In a 1975 Newsweek article entitled “Why Johnny Can’t Write,” Merrill Sheils asserted, “Willy-nilly, the U.S. educational system is spawning a generation of semiliterates.” Sheils worried that technologies such as computer printouts and the conference call were destroying Americans’ abilities to produce clear and concise prose in professional settings, warning that the decline of literacy means that they would soon find themselves back in Babel. Sheils offers a dire vision of late 20th-century Americans who were unwilling to embrace the highly structured rules of the English language and a failing education system that was shoving literacy over the precipice. Literacy, according to Sheils, was in crisis.
The notion that literacy is in crisis is nothing new. Americans have been asking why Johnny can’t write for a long time now. The United States has fought against the perceived decline in literacy since the 19th century when higher education—indeed, education in general—became more widely available to people who were not wealthy white men.

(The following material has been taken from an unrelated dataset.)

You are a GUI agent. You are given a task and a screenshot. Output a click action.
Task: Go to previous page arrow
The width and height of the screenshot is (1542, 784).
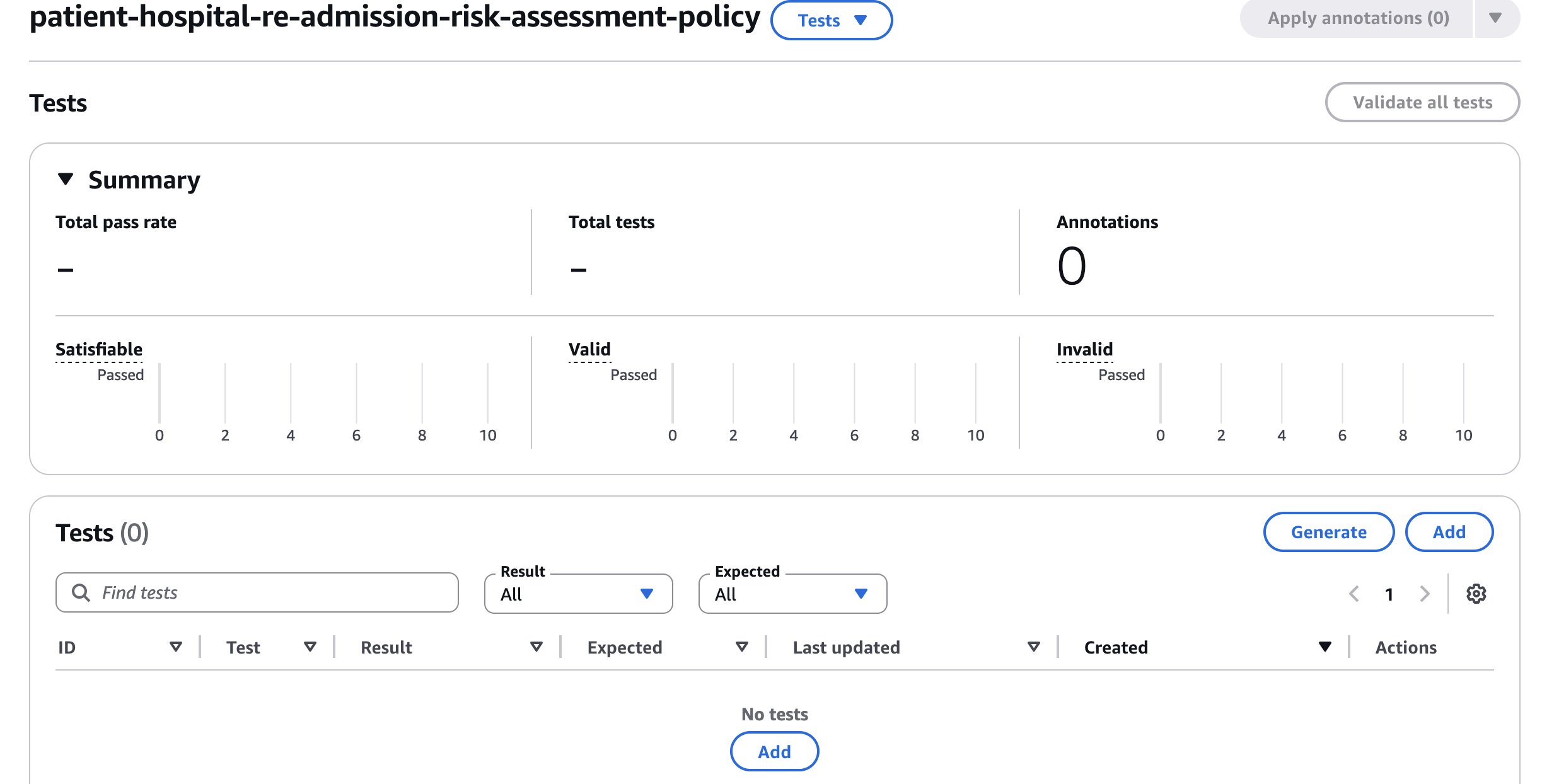click(x=1354, y=593)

It was during this era that higher education gradually shifted away from its narrow periphery that produced clergymen and lawyers. The Morrill Land-Grant Act of 1862 authorized states to use federal lands to build state-supported institutions that focused on agriculture and technology. In response, many of the best universities in the country were established. Colleges and universities began to put greater emphasis on faculty research, moving away from the more teaching-focused traditions of American higher education. The emphasis on research continued to grow throughout the 20th century as universities worked with the federal government and private corporations to produce the kinds of advances in science that cured diseases, sent people to the moon, and obliterated large quantities of people with atomic weapons.
As the purpose of higher education changed and more academic institutions were established, more people began going to college. The economic and educational backgrounds of new students became more varied. And with each change that was witnessed in students, technology, and media, academics and non-academics alike bemoaned the decline of literacy.
The perennial literacy crisis has been a significant contributor to the spread of composition instruction in American universities. First-year writing emerged in response to a perception among faculty members at colleges and universities as well as members of the broader society outside academia that high schools were not providing adequate instruction in writing and reading, so high school graduates were under-prepared for the rigorous demands of academic writing. At Harvard University, the faculty and administration decided that the crisis in student preparation required a temporary solution, a stopgap until high schools could improve the quality of writing instruction and subsequently send students to college who did not struggle to write clear, coherent, and grammatically correct prose. That temporary solution in the 1880s was English A, a freshman composition course that instantly became a model for other institutions across the country.
The courses envisioned as temporary have since become a staple of American higher education. The reasons for the course’s lasting power are complex, but literacy crises are the primary drive behind the stabilization of first-year writing and the growth of writing instruction throughout undergraduate and graduate education. The academic field of writing studies owes its growth throughout the 20th century to public distress that literacy is failing.